Ne oldu bilmiyorum, aslında bildiğimi bilmiyorum belki de. ya da bildiğim o "ne" yi anlatmakta zoluk çekiyorum.

bundan çok değil bir sene önce güne başlamak için bir playlistim vardı. huzurlu soft şarkılardan oluşan küçük ama değerliydi. hangi zaman olduysa oldu bilmiyorum, şimdi hiç mi hiç dinlemiyorum. sevmediğimden ya da bıktığımdan değil, sadece dinlemiyorum. ne bir irade gösterisi ne de bir bilinçli değişim girişimi ile yapılmış bir şey değil halbuki. şimdi güne başlamıyorum bile. gün başlamış oluyor.

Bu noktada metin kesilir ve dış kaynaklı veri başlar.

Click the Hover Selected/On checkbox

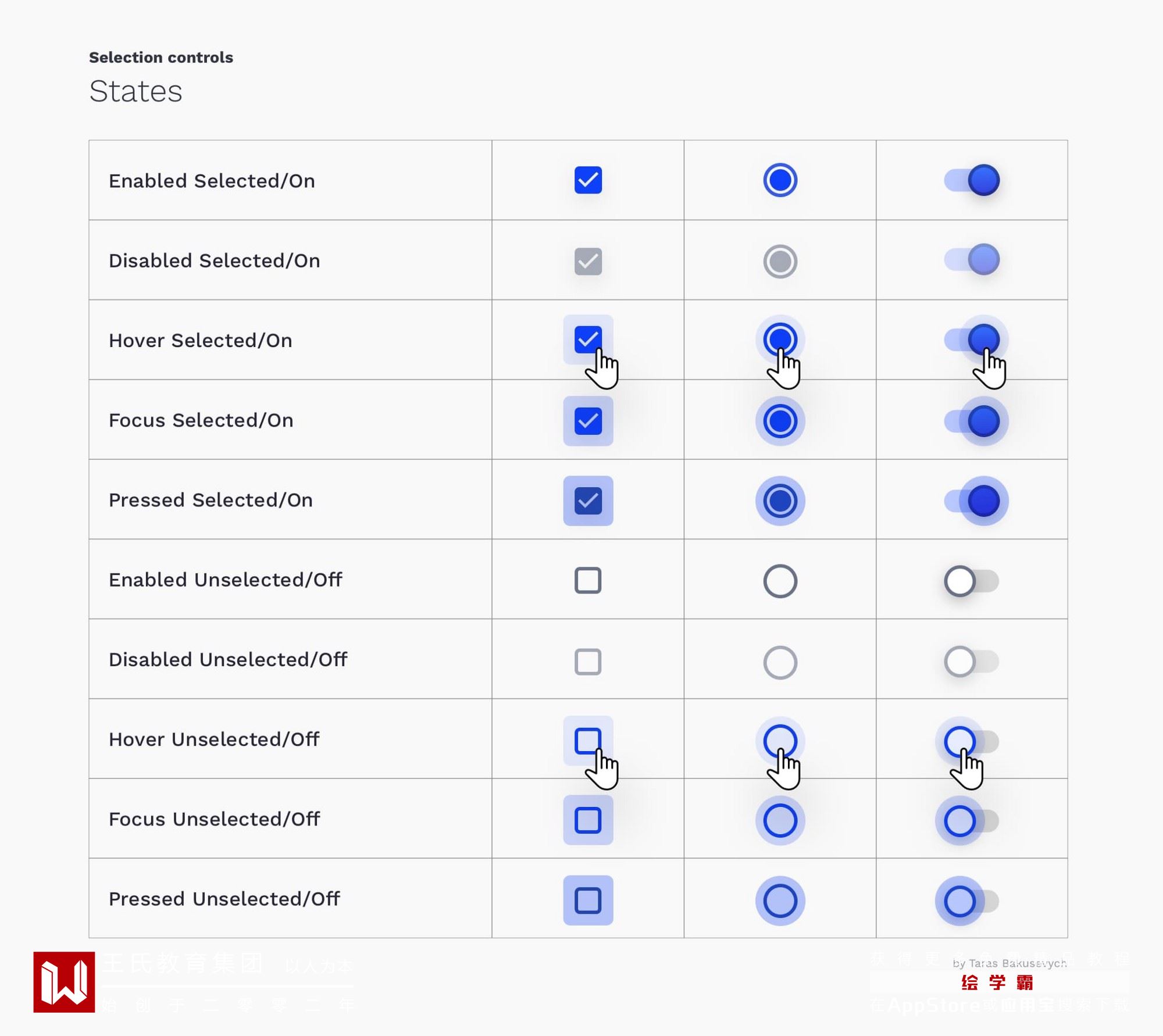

bundan çok değil bir süre önce, bir sürü film hakkında hem okur hem de yazardım hem de arkadaş çevresinde sürekli yorum yapardım. vizyonu takip eder, bir filmin küçük şehre gelmesini merakla bekler ve ilk günkü heyecanı hiç kaybetmeden o coşkuyla izlerdim. şimdi hiç mi hiç izlemiyorum. sevmediğimden ya da bıktığımdan değil, sadece izlemiyorum. ne bir irade gösterisi ne de bir bilinçli değişim girişimi ile yapılmış eylem değil halbuki. şimdi heyecanlanmıoyrum bile. filmi bilmiş oluyorum.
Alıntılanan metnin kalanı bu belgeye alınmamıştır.